▶ **Exercise objective**:
Using the entries that follow, please report how many lines contain the word "next", with no other words.

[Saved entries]
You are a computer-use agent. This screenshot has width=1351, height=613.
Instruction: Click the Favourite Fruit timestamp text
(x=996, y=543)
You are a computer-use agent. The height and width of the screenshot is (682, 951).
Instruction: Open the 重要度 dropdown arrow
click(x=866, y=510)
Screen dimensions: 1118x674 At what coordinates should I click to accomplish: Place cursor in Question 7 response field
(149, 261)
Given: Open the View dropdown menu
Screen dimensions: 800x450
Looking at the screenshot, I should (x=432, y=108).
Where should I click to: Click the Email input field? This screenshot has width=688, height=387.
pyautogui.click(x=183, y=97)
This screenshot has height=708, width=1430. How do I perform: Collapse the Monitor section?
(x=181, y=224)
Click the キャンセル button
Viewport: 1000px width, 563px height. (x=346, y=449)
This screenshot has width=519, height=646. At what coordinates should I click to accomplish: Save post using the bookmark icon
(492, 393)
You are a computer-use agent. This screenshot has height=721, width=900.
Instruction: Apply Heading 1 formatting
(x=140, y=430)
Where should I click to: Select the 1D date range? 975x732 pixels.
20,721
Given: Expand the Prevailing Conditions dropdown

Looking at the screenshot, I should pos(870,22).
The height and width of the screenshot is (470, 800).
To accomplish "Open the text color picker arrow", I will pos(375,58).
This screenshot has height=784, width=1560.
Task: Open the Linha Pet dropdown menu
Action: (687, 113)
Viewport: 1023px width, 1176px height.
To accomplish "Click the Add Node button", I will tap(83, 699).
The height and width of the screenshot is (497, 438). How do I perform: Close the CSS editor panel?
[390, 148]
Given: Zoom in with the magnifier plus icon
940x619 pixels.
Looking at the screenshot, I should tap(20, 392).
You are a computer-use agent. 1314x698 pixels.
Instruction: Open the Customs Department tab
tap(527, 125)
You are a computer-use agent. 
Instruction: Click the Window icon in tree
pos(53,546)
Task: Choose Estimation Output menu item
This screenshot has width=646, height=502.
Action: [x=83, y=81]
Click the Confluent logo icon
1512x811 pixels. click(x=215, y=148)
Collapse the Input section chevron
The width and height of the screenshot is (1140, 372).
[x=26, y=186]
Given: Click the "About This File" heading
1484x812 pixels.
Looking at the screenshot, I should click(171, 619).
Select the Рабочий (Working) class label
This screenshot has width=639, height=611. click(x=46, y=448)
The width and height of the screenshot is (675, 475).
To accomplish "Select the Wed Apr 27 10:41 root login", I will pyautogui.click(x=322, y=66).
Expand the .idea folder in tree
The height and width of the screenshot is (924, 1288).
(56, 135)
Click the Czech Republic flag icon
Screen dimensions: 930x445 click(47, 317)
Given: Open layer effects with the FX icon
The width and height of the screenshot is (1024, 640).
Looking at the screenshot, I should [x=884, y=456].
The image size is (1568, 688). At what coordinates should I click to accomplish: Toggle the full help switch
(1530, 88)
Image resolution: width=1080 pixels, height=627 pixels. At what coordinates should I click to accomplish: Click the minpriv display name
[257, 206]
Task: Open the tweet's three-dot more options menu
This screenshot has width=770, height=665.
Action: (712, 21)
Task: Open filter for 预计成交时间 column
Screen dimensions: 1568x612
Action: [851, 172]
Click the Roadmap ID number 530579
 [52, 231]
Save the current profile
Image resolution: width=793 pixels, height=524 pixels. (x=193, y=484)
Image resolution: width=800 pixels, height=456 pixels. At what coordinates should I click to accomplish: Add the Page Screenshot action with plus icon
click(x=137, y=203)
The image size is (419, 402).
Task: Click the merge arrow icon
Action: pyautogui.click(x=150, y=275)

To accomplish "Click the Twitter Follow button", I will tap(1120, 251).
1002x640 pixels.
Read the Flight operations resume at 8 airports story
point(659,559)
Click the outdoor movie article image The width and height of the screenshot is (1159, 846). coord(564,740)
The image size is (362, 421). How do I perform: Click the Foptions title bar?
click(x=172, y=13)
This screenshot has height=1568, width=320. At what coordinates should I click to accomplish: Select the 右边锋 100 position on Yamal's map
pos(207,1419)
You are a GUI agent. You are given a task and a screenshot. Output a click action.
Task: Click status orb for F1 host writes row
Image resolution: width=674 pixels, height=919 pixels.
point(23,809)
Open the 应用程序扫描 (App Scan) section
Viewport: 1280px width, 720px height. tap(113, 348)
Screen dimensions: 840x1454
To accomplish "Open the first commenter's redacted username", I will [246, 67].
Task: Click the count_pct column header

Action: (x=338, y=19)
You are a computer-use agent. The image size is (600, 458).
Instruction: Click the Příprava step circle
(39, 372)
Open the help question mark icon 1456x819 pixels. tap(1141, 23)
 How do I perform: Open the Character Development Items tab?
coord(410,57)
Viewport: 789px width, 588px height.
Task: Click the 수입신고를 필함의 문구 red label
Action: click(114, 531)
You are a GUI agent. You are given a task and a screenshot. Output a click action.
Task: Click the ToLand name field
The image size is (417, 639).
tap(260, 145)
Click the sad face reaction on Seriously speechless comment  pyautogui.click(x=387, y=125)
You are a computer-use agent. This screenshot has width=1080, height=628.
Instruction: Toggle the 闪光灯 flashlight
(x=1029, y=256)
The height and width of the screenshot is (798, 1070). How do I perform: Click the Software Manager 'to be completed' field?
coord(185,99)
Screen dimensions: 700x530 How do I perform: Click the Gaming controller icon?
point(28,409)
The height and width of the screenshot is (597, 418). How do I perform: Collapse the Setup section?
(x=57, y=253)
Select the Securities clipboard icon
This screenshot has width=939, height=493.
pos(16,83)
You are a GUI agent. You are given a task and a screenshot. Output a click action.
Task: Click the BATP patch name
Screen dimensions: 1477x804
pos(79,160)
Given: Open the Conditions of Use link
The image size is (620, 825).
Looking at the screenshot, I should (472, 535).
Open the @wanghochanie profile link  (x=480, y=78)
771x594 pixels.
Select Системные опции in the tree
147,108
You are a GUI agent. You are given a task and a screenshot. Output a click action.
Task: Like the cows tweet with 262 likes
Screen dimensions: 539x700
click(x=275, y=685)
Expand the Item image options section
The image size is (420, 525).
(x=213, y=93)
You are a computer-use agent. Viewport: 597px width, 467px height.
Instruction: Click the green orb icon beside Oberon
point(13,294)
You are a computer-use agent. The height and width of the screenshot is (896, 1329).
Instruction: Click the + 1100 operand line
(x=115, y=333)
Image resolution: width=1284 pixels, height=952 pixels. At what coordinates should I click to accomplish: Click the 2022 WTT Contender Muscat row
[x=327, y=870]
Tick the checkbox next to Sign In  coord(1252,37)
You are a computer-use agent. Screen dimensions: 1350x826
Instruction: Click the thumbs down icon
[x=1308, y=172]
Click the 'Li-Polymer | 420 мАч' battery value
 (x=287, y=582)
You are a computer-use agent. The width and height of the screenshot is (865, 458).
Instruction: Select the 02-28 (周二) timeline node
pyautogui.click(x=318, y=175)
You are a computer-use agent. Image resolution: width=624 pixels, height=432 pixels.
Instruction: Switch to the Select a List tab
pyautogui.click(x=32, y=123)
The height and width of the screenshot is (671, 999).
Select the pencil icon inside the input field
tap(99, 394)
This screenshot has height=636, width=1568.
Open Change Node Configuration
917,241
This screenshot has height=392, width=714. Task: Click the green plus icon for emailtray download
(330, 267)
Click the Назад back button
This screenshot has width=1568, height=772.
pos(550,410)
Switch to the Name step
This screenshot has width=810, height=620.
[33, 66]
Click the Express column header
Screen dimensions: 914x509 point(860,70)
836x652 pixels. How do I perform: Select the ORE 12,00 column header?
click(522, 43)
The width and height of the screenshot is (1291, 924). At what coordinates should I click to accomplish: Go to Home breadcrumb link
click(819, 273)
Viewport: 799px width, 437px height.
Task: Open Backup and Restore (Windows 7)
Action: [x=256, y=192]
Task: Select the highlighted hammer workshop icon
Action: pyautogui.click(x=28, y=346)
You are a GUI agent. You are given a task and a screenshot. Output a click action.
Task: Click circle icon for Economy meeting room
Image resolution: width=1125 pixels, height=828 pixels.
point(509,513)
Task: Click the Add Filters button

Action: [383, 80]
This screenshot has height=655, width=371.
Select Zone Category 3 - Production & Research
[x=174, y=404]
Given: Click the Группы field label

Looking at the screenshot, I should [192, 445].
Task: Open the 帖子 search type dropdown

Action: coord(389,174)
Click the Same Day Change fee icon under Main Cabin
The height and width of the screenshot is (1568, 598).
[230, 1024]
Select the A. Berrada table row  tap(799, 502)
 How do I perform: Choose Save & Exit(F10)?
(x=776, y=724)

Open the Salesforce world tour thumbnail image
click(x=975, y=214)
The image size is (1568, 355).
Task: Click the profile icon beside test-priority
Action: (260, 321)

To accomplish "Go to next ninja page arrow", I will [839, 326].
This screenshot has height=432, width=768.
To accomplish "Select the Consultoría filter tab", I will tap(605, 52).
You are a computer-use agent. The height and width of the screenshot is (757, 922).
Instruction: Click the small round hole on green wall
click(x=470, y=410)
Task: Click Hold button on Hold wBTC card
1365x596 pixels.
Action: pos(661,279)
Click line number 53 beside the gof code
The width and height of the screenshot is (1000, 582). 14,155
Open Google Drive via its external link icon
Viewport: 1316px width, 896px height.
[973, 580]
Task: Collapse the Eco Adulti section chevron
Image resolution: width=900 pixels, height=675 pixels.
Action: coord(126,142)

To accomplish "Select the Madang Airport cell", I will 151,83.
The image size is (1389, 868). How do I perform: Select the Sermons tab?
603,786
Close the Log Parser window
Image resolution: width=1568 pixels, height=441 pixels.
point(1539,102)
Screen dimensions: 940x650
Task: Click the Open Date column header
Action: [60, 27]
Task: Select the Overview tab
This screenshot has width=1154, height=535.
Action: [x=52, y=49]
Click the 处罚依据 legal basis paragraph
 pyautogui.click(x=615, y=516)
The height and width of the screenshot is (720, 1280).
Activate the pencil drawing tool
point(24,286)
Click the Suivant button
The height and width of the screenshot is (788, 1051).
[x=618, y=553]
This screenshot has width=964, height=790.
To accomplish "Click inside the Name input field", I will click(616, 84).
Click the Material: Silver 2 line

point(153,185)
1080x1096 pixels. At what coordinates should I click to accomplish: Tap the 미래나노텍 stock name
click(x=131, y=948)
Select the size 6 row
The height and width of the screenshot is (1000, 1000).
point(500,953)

▶ **Output for this task**:
2